3. Enfin sortons de la seule logique « achat- vente de formations ».
Au sein d’AFC, nous souhaitons apporter à nos clients des nouveaux services :
- architecte du développement de compétences en situation réelle
- analyste des situations de travail formatives
- observateur bienveillant et objectif de la montée en compétences des salariés apprenants
- accoucheur de la réflexivité
- partenaire des accompagnateurs, tuteurs et managers des apprenants
Ce ne sont pas que des concepts et des mots : nos formateurs via leur propre parcours certifiant de référent AFEST apprennent à expérimenter et mettre en œuvre ces nouveaux services. Ils se confrontent aux situations réelles, travaillent avec les managers, briefent et outillent pédagogiquement les accompagnateurs – tuteur internes.
Ils aident à créer des rituels d’apprentissages AFEST, à instaurer une culture formation dans l’équipe, etc.
Ces services sont-ils monnayables ?
Je pense que nous devons là aussi facturer différemment nos services AFEST : nous vendrons encore des prestations de formation, des contenus, du face à face pédagogique etc. Nous allons probablement vendre en plus des « services de développement de compétences au sein des organisations ».
Que gagnent vos formateurs : ce sont de nouvelles responsabilités ?
Individuellement ils gagnent de nouvelles compétences et une certification reconnue. Collectivement leur regard sur les apprenants change : les apprenants se sentent valorisés par la nouvelle posture du formateur et vice versa, le formateur voit la traduction concrète, les résultats de son accompagnement de l’apprenant : dans la capacité de ce dernier par exemple, à trouver ses solutions, à être plus opérationnel, mieux organisé, plus efficient, moins fatigué, etc. dans ses activités et son travail.
Que constatez-vous d’autres chez vos apprenants en AFEST ?
J’en ai questionné plusieurs directement : d’abord ils apprécient de se situer concrètement en terme de niveau de compétences grâce aux AFEST.
Ensuite ils sont fiers de prouver qu’ils sont capables de faire par eux-mêmes.
La relation, dans un cadre de bienveillance, avec leur formateur, leur accompagnateur et les managers en entreprises évolue : ils mettent leurs questions sur la table, ne se sentent pas jugés mais accompagnés. Ils voient aussi qu’on s’intéresse à eux, qu’on personnalise leur parcours via la démarche de positionnement amont. Ils nous disent tous qu’ils se sentent plus responsables, plus concernés par la formation.

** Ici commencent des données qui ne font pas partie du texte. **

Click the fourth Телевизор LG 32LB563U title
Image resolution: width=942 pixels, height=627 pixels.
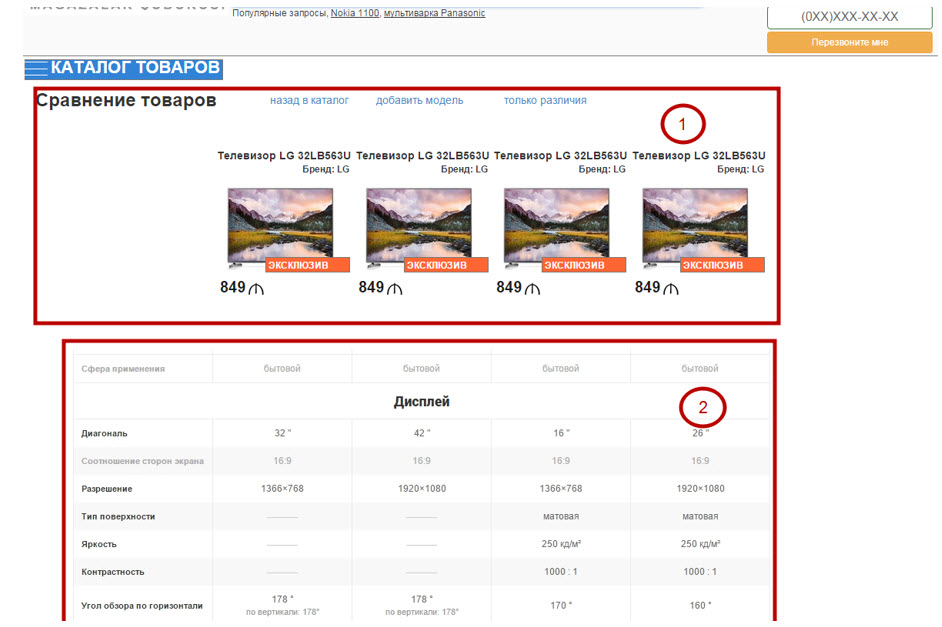click(x=698, y=155)
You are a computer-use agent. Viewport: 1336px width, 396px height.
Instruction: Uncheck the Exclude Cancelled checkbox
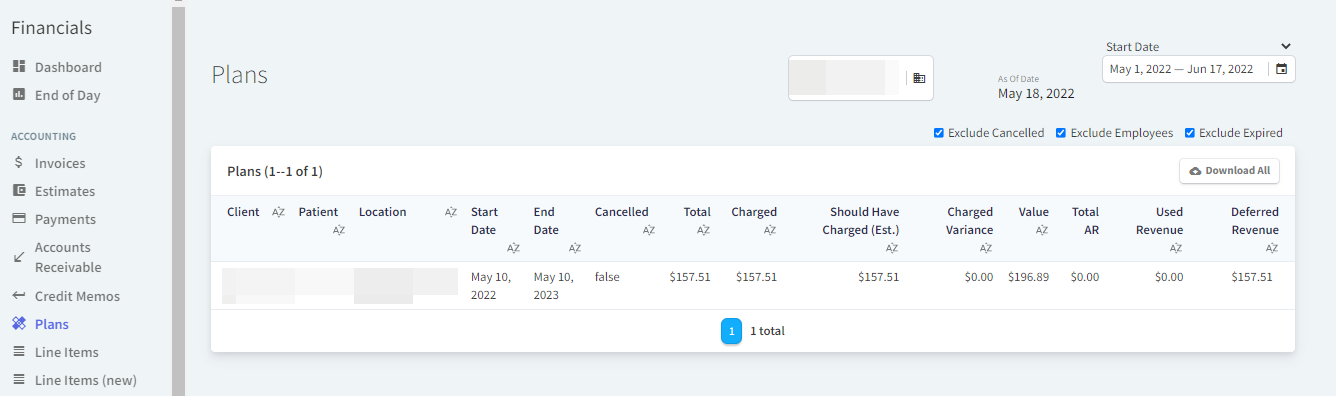coord(938,133)
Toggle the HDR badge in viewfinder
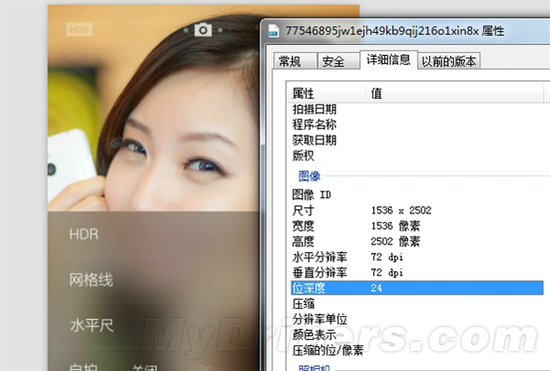This screenshot has width=550, height=371. click(79, 29)
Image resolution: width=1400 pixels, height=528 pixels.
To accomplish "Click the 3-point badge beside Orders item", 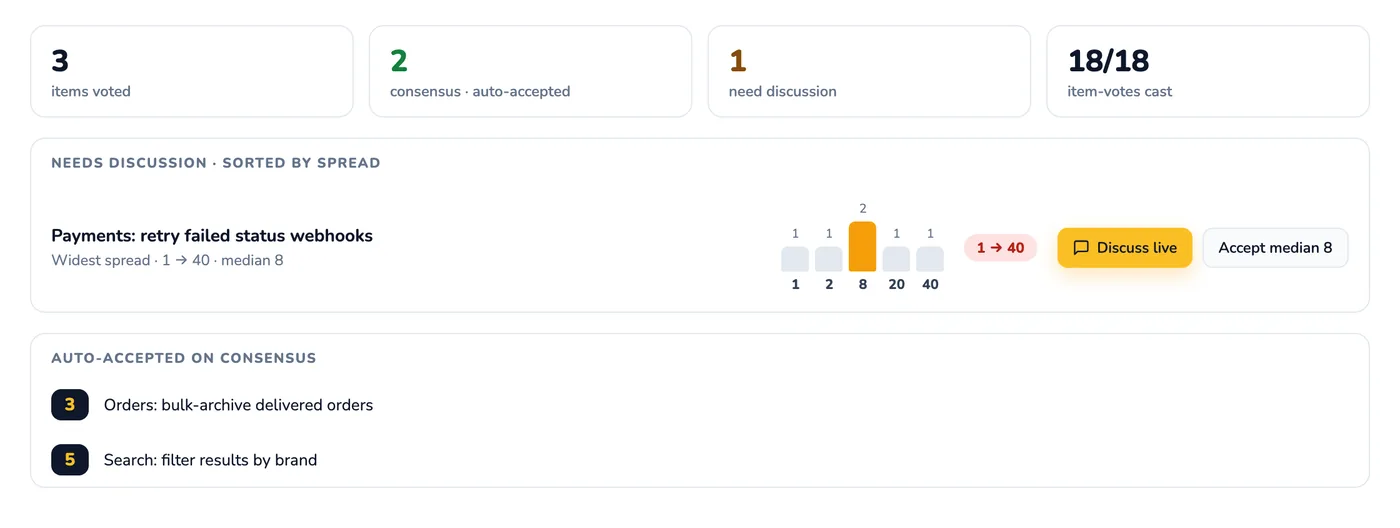I will pos(70,405).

Donc l’AFEST est l’avenir de la formation professionnelle en entreprise ?
La question est compliquée : L’AFEST porte en elle tous les germes de réussite pour ses acteurs en entreprise, notamment dans les PME et TPE et les entreprises de réseaux. Mais elle soulève d’autres questions sous-jacentes, par exemple sur l’organisation du travail propice aux AFEST, la mesure de l’efficience de la formation.
Nous allons d’ailleurs en septembre accompagner sous l’égide d’OPCOMMERCE et en partenariat avec C-Campus, une dizaine d’entreprises PME qui souhaitent déployer les AFEST.

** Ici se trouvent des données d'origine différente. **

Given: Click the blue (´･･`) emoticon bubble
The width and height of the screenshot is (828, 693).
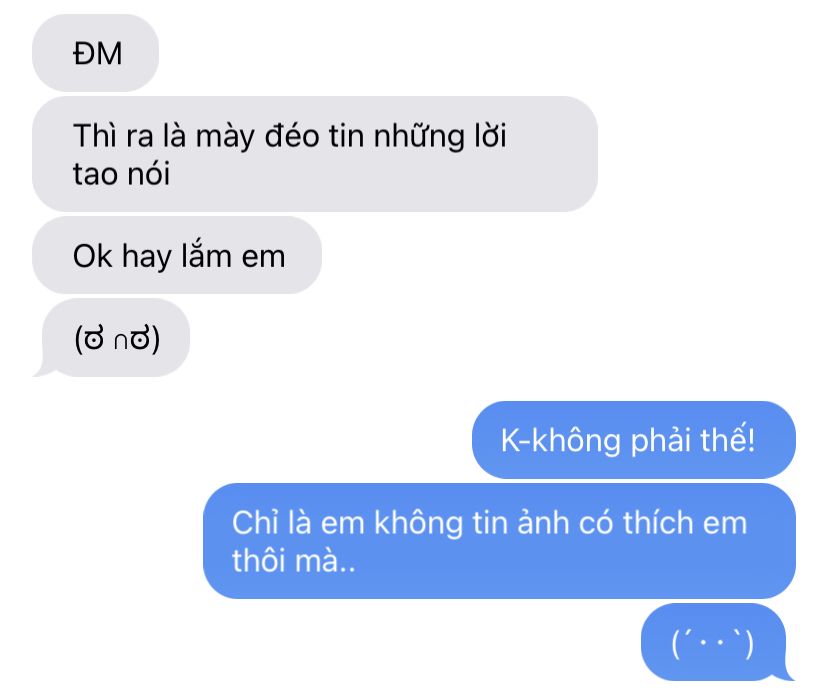Looking at the screenshot, I should 716,642.
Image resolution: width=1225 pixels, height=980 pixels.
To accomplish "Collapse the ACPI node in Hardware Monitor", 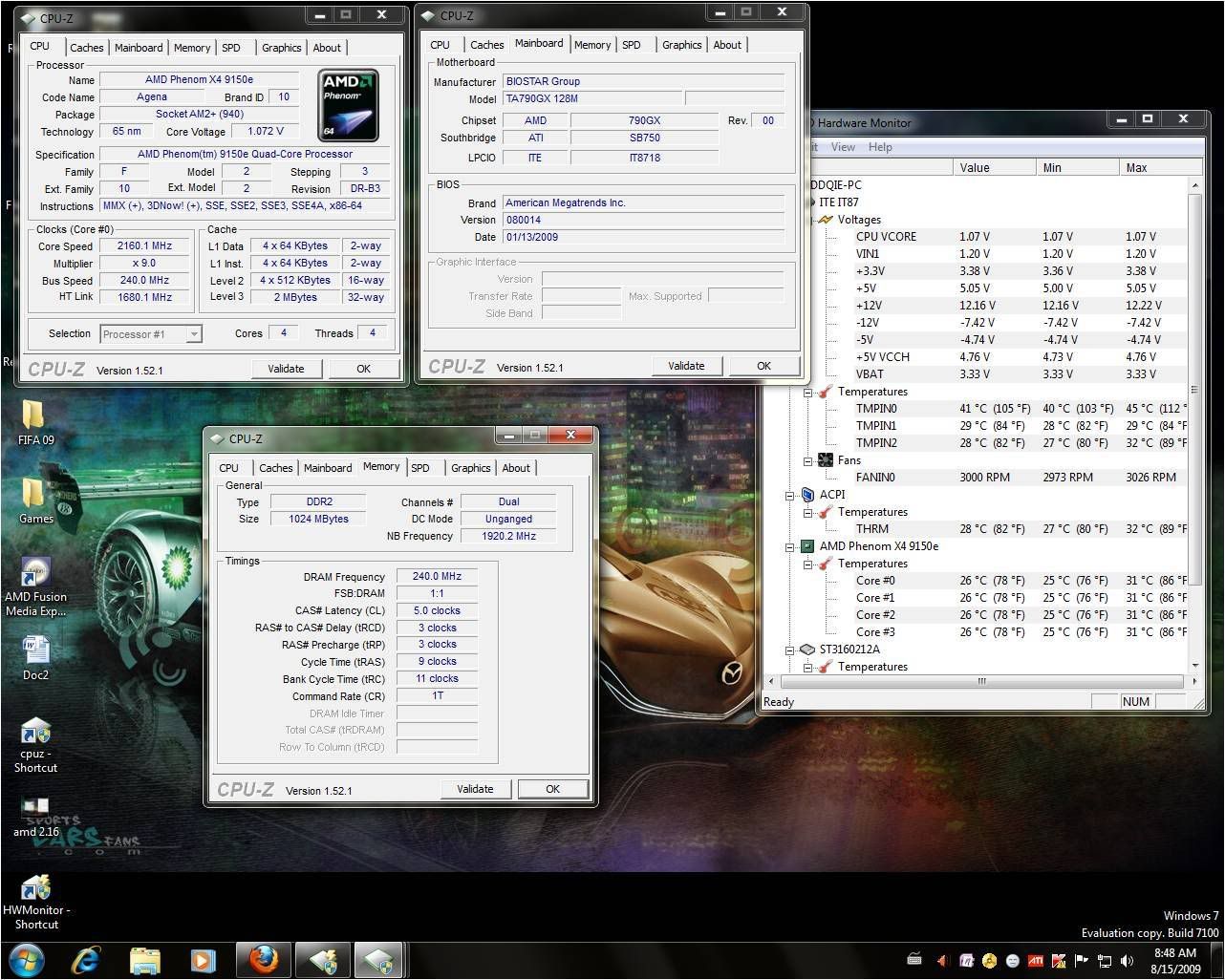I will [x=790, y=495].
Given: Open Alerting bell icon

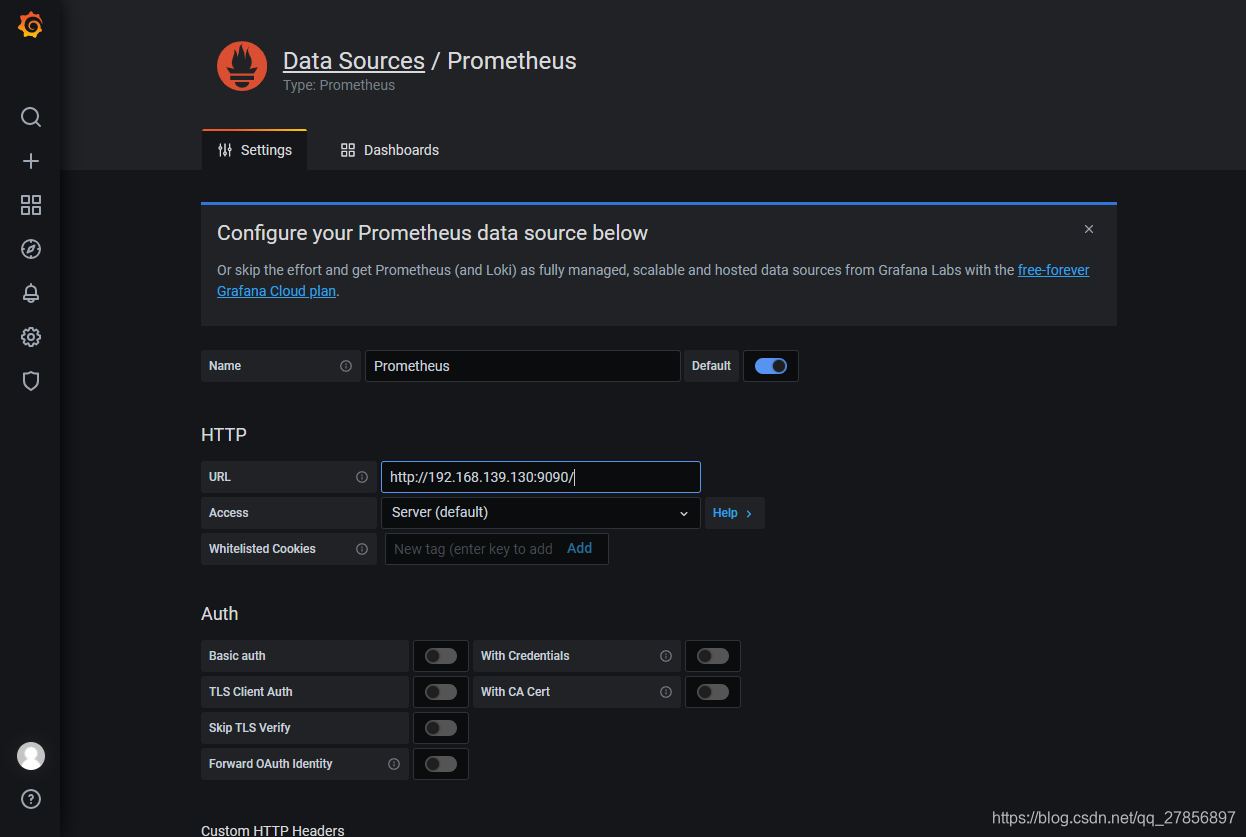Looking at the screenshot, I should click(x=31, y=293).
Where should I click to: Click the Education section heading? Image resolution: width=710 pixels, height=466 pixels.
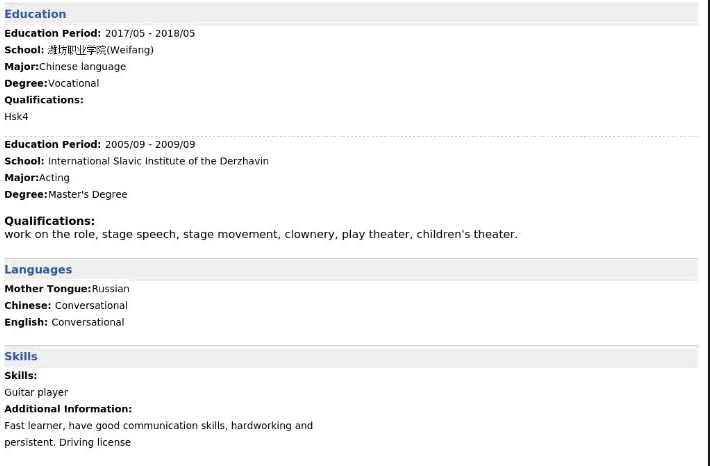(x=35, y=14)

En conclusion, en tant qu’organisme de formation, je dirais que l’AFEST est une solution mais pas la solution pédagogique absolue. Nous devons aussi faire évoluer la manière d’animer nos présentiels, introduire des séquences digitales accompagnées dans nos parcours longs, etc. Bref réinvestir en tant qu’entreprise spécialiste du développement des compétences.